"We need to shorten the time from idea to realization"
How can research within medical engineering better match the needs of the health care system? With the center MedTech Science and Innovation at the Uppsala University Hospital, new points of contact are created between researchers at Uppsala University and the hospital's clinical activities.
Every time a new medical method or product is launched, it has been preceded by years of testing and research. Innovations must meet high demands in terms of design and function before they can be used by health care professionals, relatives or patients.
The new initiative MedTech Science and Innovation hopes to shorten the path from research to innovation and patient benefit. The center will enable closer collaboration between researchers at the Faculty of Science and Technology and the Faculty of Medicine. Consequently, basic scientific questions within medical technology will be better connected to health care needs. This is welcomed by Ayan Samanta, a visiting scholar at the Department of Chemistry-Ångström.
“We need to shorten the time from idea to realization. Above all, we researchers in the basic sciences must be able to get a solid understanding of the real issues to be resolved. We are not medical doctors. We don’t meet patients every day and are therefore unaware of all the daily problems that occur“, says Ayan Samanta. He adds:
“Medical doctors have access to specialized departments that can assure accurate regulatory handlings of a particular clinical solution. However, they often do not have access to research laboratories that we have.”
Ayan Samanta’s research field is synthetic biomaterials, mainly corneas to treat blindness. His collaboration with Professor Jöns Hilborn at the Division of Polymer Chemistry at the Ångström Laboratory is partly financed by the eye hospital LV Prasad Eye Institute in Hyderabad, India.
“My goal is to develop this research from a biomaterial perspective with the potential to find solutions to blindness. But I'm not the person to bring it to the clinical business or market, I can only contribute with a scientific solution.”
Cecilia Persson is also based at the Ångström Laboratory, at the Department of Engineering Sciences. She does research on new biomaterials that allow for tailor-made fracture treatments.

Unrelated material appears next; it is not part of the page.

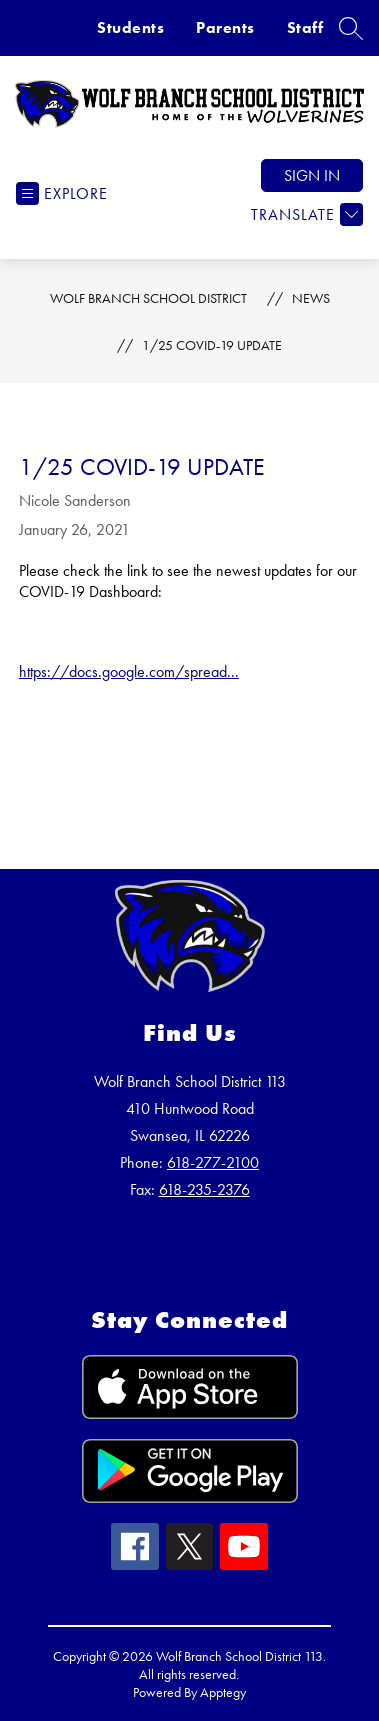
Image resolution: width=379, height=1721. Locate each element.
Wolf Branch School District (148, 298)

“We work with functional materials and implants such as patient-specific skull implants and pathology-specific bone cements. In our current research, we are also looking at the treatment of bone fractures resulting from osteoporosis. We see more and more problems with screws that loosen as the population gets older. At least 10 percent of the screws are coming loose. We want to look at why and how this happens.”
She believes that the center will provide opportunities to interact more often with medical doctors and discuss different diseases and treatments.

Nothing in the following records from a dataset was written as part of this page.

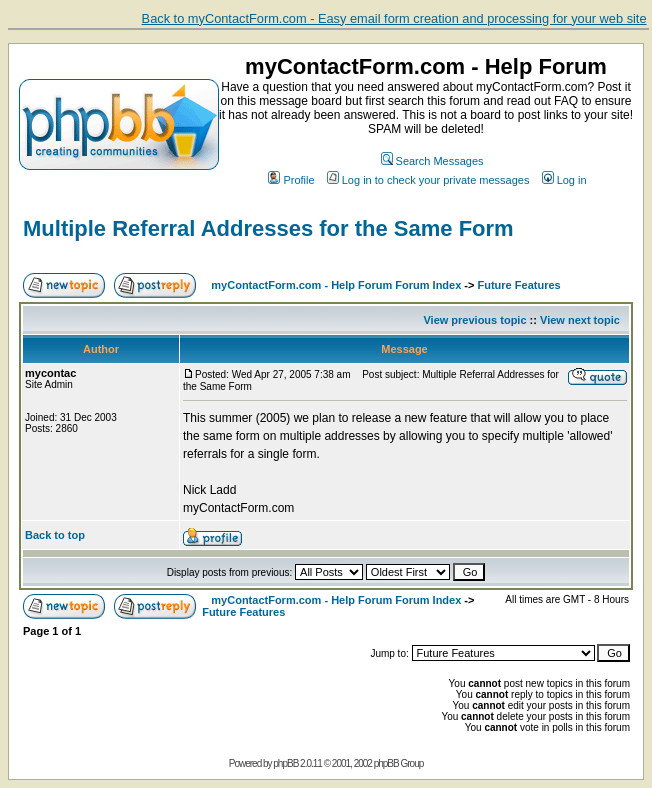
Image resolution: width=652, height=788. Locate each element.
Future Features (519, 285)
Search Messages (432, 161)
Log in (564, 180)
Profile (291, 180)
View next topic (580, 320)
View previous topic (474, 320)
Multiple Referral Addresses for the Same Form (268, 228)
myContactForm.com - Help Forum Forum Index (336, 285)
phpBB (285, 763)
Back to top (55, 535)
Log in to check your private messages (428, 180)
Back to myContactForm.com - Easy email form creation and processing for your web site (394, 18)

“In our group, we start with the clinical problem and it's really important for us to vent and exchange ideas. Are we really on the right track? Can it be customized at the clinic? There’s no use to sit and spend time on things that cannot be used.”
The fact that the meeting venue will be at the Uppsala University Hospital is positive as it is more difficult for medical doctors to detach themselves from their daily activities and go to other campuses, says Cecilia Persson.
“In addition, it may be easier for doctoral students and other researchers to go and get a better picture of the clinical activities and also acquire a larger network at the hospital.”
MedTech Science and Innovation is being co-financed by the Disciplinary Domain of Science and Technology and the Disciplinary Domain of Medicine and Pharmacy at Uppsala University and by Region Uppsala. Uppsala University Hospital and Uppsala University are the first in the country to lead a joint interfaculty venture in leading medical technology. The center is the result of a careful review of existing expertise and an aim to gather forces in several specific fields of medical technology.